Erin BarkleySunday, November 25, 2007
This post is part of Push the Third Button Twice, a ~2 month adventure where I would write parody articles based on the news as it happened — in 15 minutes or less. The posts are credited to my a fictional "staff", but they're actually all me. I apologize in advance.

Online social meeting site Facebook.com faced increased pressure Sunday to remove a new feature it has been testing for the last week, which allows users’ friends to see exactly what they are doing at all times, day or night.

“The problem with the Microstatus program is that you can’t turn it off,” said Josh Maxington of Intoper Systems. “Sure, sometimes it’s nice that they know when I’m tired or going out for a bite to eat… but when I wake up in the morning and my status history is filled with things like ‘Josh rolled over in his sleep’, and ‘Josh stretched his ass and yawned’… that’s going overboard.”
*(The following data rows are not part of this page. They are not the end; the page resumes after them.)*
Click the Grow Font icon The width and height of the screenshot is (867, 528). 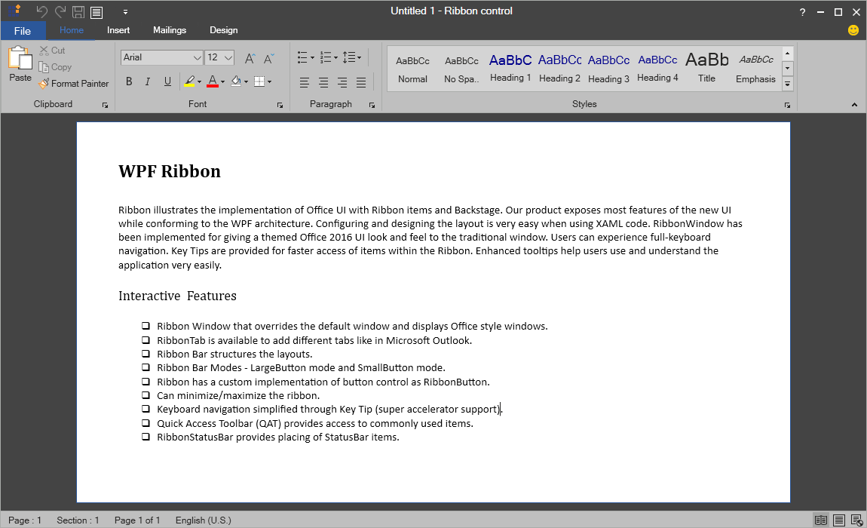coord(249,57)
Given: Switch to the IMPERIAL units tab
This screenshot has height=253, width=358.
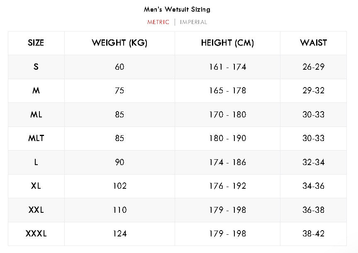Looking at the screenshot, I should 193,22.
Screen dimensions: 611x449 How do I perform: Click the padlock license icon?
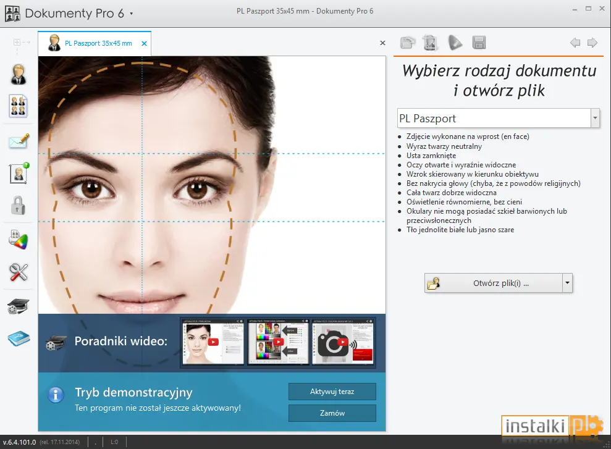[18, 206]
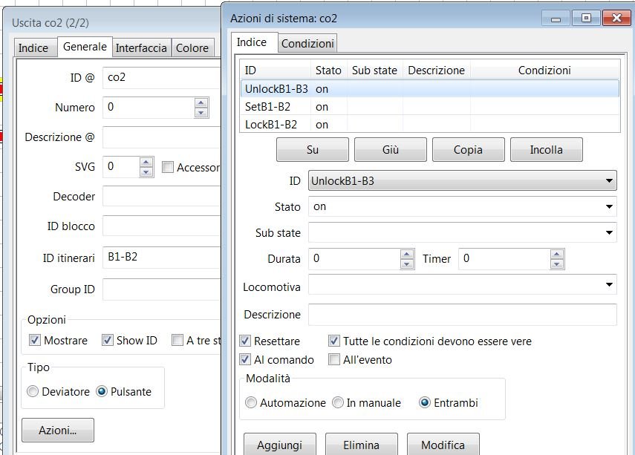Choose Automazione mode
The height and width of the screenshot is (455, 635).
(251, 403)
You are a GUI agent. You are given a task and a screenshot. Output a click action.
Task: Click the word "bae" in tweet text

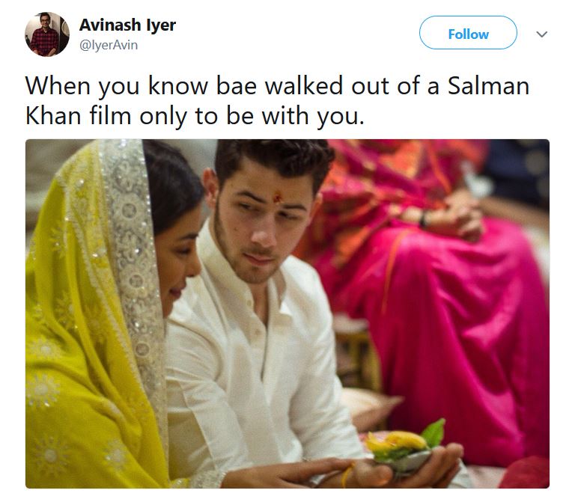(236, 86)
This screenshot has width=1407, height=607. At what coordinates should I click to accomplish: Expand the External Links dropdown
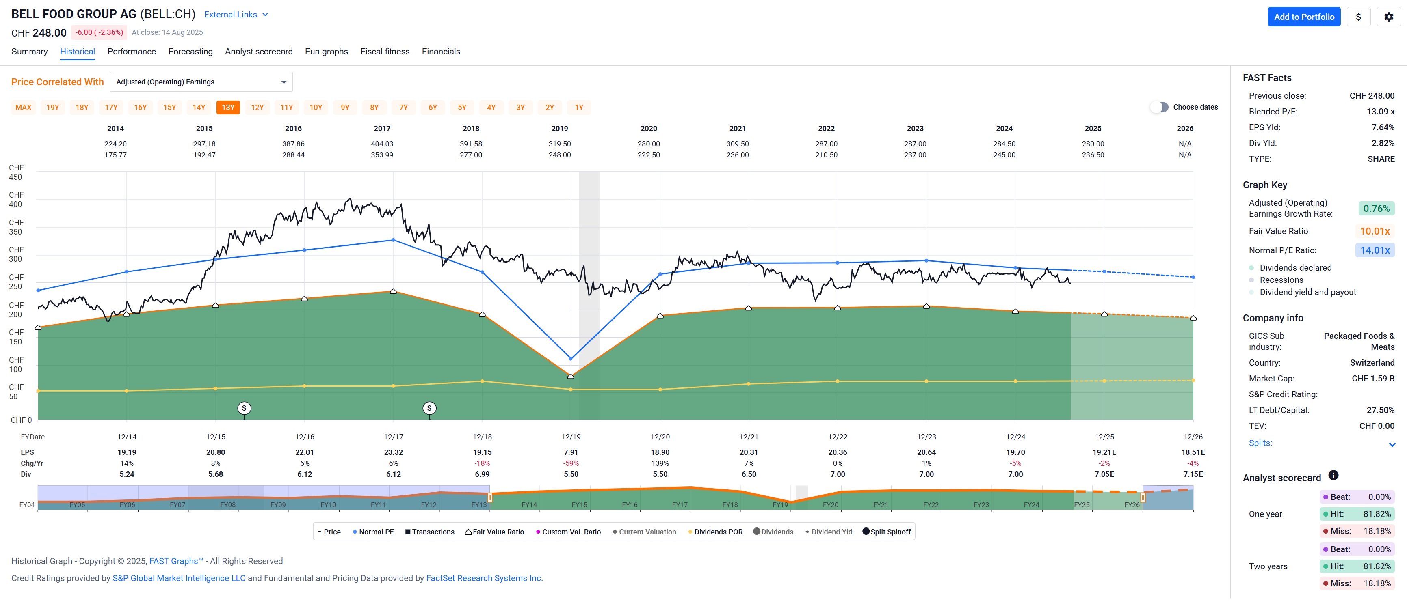(236, 15)
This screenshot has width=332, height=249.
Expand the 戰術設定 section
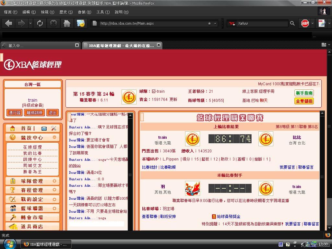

The feature, which was developed in conjunction with Google’s Street View service, keeps tabs on each and every user of Facebook at all times with infrared and satellite imagery, as well as phone taps and advanced email parsing. Every time the “target” performs an action, a Facebook employee known as a Mobile Status Updater (nicknamed “stalkers”) writes an account and posts it to that user’s status feed. In addition, if there are any purchasable items involved, those are linked to an affiliate’s online store so “friends” can easily purchase the same product.

“At least with the old ad system, you could claim you were buying the thing for a friend,” said Marcy Wilburry, 20, of Camden, NJ. “But when it says ‘Marcy is clumsily applying the gonorrhea ointment’, there’s not much you can do but change your name and start a new life somewhere else.”

But sources inside Facebook say even that won’t work, since the Microstatus stalkers will report any name or address changes to the feed as they happen. And while some users have managed to opt out of the program, anti-Facebook forums are filling up with complaints that not everyone has “a first-born’s immortal soul” to trade for freedom from constant supervision.

Still, others think the service isn’t as bad as it seems.

“It’s like totally great,” said Mandi Harper, 17, of Bellvue, CA. “It’s like, before, when I was like totally hammered out of my mind, like, I couldn’t hit the buttons on my phone to like update my status! I know! So like now, when I’m puking in the toilet, like all my friends can see how totally awesome my afternoon was! LOLZ!”